地図に示されたその場所では、海が渦を巻き、禍々しい気配を放っている。潜水服に身を包み、意を決して海中へダイブすると、巨大な人食い鮫、デンキウナギ、そしてデーモンが次々に現れる。その全てを退けて辿り着いた海底、沈没した海賊船の甲板で、不気味に唸る「地獄のマシン」。ストームナイトは海賊の亡霊と闘いつつ、機械を逆回転させて地球の自転を回復させる。
 

 とまぁ、確かにオイシい要素は満載だが、フルにやると異様に長い。コンベンションで使うためには大幅に刈り込む必要がある。
 そこでまず、ナイル帝国編をすっ飛ばしてリビングランドからオーロシュに直行させることに決めた。機械の場所については、ナイルで一番有名なコミックリリーフ的悪役に喋ってもらえば何とかなる(笑)。あ、彼と対称的に格好良い悪役も出したいなぁ・・・。
 もう一つ思ったのが、巻き込まれ型より依頼の方が時間短縮になるんじゃないかなー、ということ。これはニッポンテックキャラ対策でもある。報酬を受け取らないと動かないストームナイトが仮にいた場合、他のパーティメンバーが説得するだけで時間を使ってしまう。そうなるくらいなら、〈説得〉判定をさせ自分で報酬を確定させた方がいい。依頼人は・・・あのレルムにすると「それっぽい」かも(にやにや)。

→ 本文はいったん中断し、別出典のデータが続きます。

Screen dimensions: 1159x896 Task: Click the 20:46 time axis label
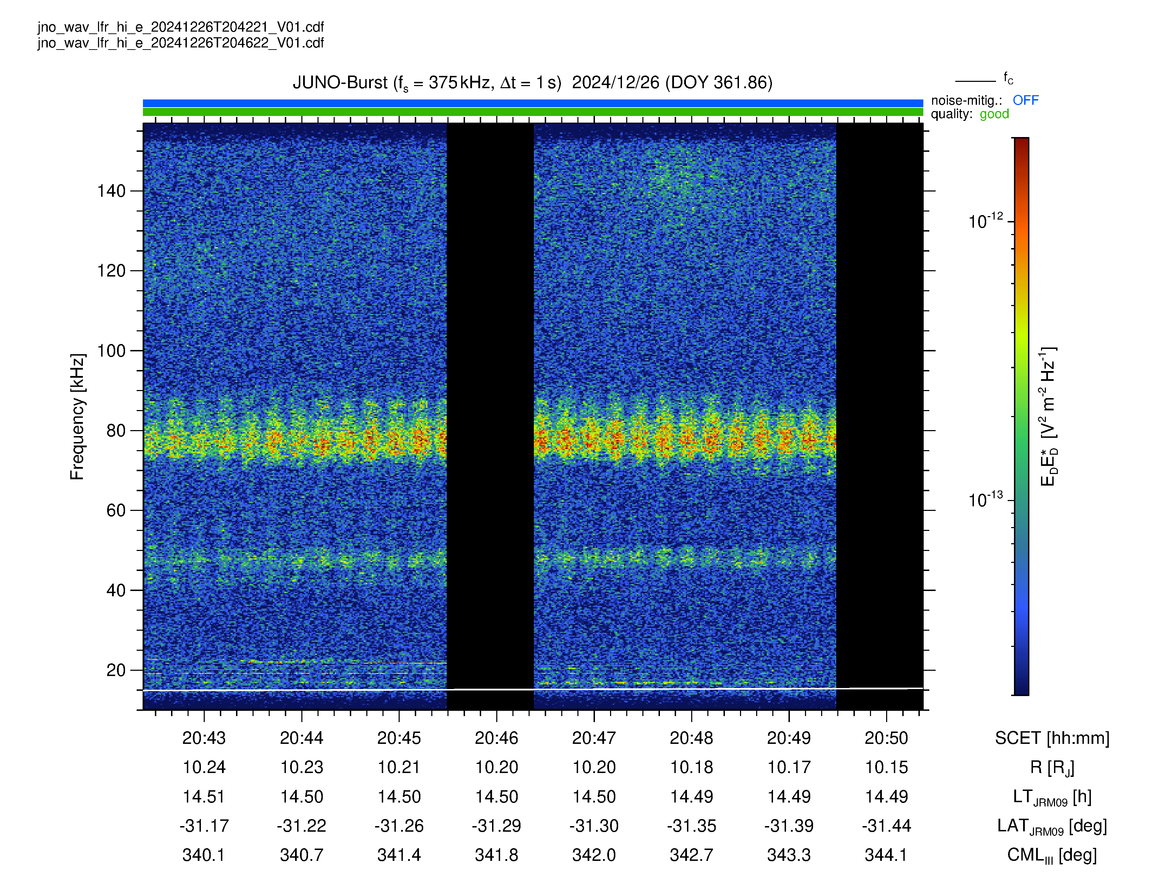point(496,738)
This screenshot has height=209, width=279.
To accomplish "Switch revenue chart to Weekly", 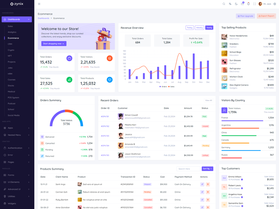I will [199, 28].
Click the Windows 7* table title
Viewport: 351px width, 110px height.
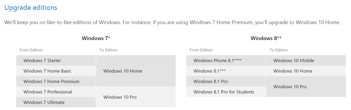(x=96, y=38)
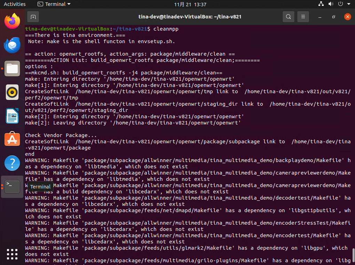Open the Help icon in dock
The width and height of the screenshot is (355, 265).
[x=12, y=163]
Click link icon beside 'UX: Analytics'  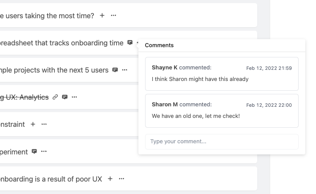[55, 97]
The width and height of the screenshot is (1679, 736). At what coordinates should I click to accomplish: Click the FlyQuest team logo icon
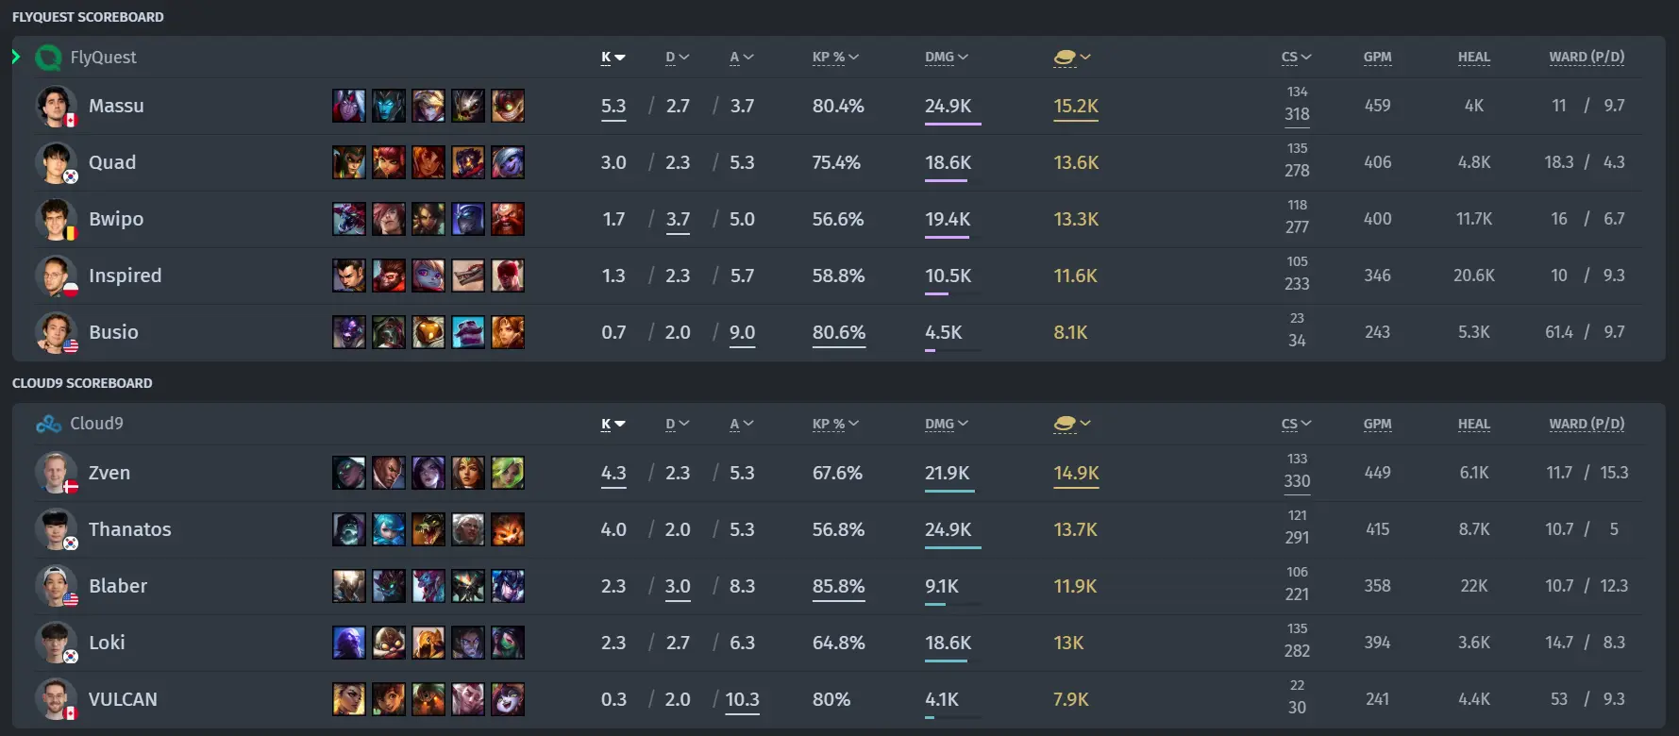click(x=48, y=58)
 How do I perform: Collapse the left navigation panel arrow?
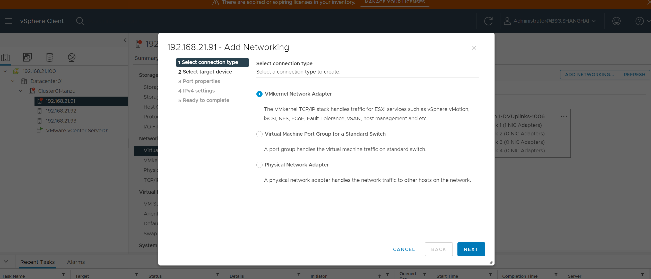tap(125, 40)
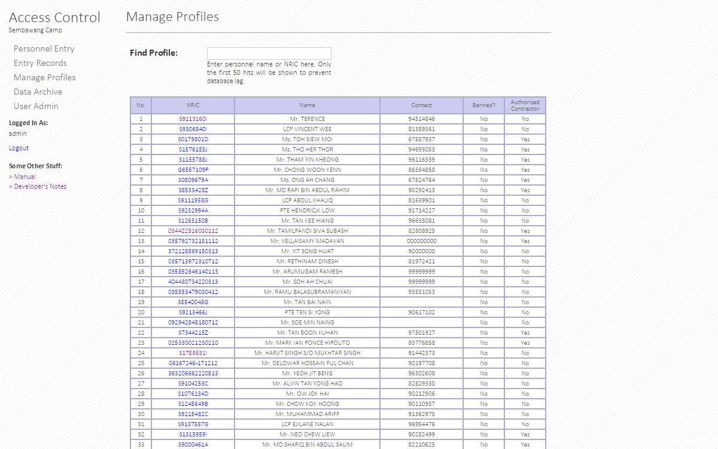Go to Entry Records section
This screenshot has height=449, width=718.
pos(40,63)
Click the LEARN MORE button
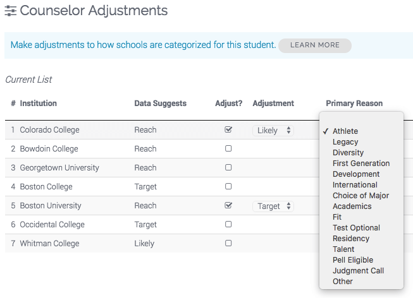The width and height of the screenshot is (413, 298). point(315,45)
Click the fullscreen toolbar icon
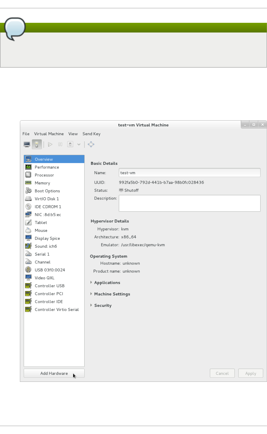267x434 pixels. [91, 144]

 紆余曲折を経て、私流『夜明け前』は1本のシナリオとして完成した。
 


 
 そして2002年10月14日、コンベンション当日。
 めちゃめちゃ緊張しながらホワイトボードの前に立ち、シナリオについて話す。

「『夜明け前』というのは、基本ルールに載っているシナリオで、恐らくストームナイトが最初に迎える地球の危機です。今日はそのシナリオのアレンジ版をプレイします。大変申し訳ありませんが、初心者の方、又は『夜明け前』未プレイの方を優先させていただきます。プレイしたことある方の参加を禁止はしませんが、充分に楽しめない可能性がありますので」

 これだけ限定して果たしてプレイヤーは集まるのだろうか、と心配したのも束の間、卓は成立してしまった。男性2名、女性2名の計4名。TORGのプレイ経験について尋ねたところ、全くの初心者という方は誰もいなかった。すげぇ楽だー(笑)。一応確認のためにレジュメ(表面は行為判定や用語集、裏面はレルムの場所を書き込んだ世界地図)を配って、世界の説明を軽く行い、同時にキャラも選んでもらう。
 


 
 皆さんのチョイスは以下の通り。

泥棒ではなくて自称トレジャーハンターのリック(盗賊/アイル)。
パーティ最年長、たくましい流しの女兵士メアリィ(傭兵/コアアース)。
元は捨て子で、チンパンジーに育てられたシンバ(ジャングルの王者/ナイル)。
イスラム教の敬虔な信者、祈りを欠かさぬ高月 亮(聖職者/コアアース)。

 比較的バランスがいいパーティと言えるだろう。これならラスボスと正面から戦っても被害を最小限に抑えられそうだ(書き忘れていたが、「恐怖の力」ルールをきちんと適用するので、ダイス目次第では全滅の危険性もある)。うん、きっと何とかなる!

 そんな根拠のない自信を胸に、初心者GMはシナリオの開始を宣言するのだった・・・。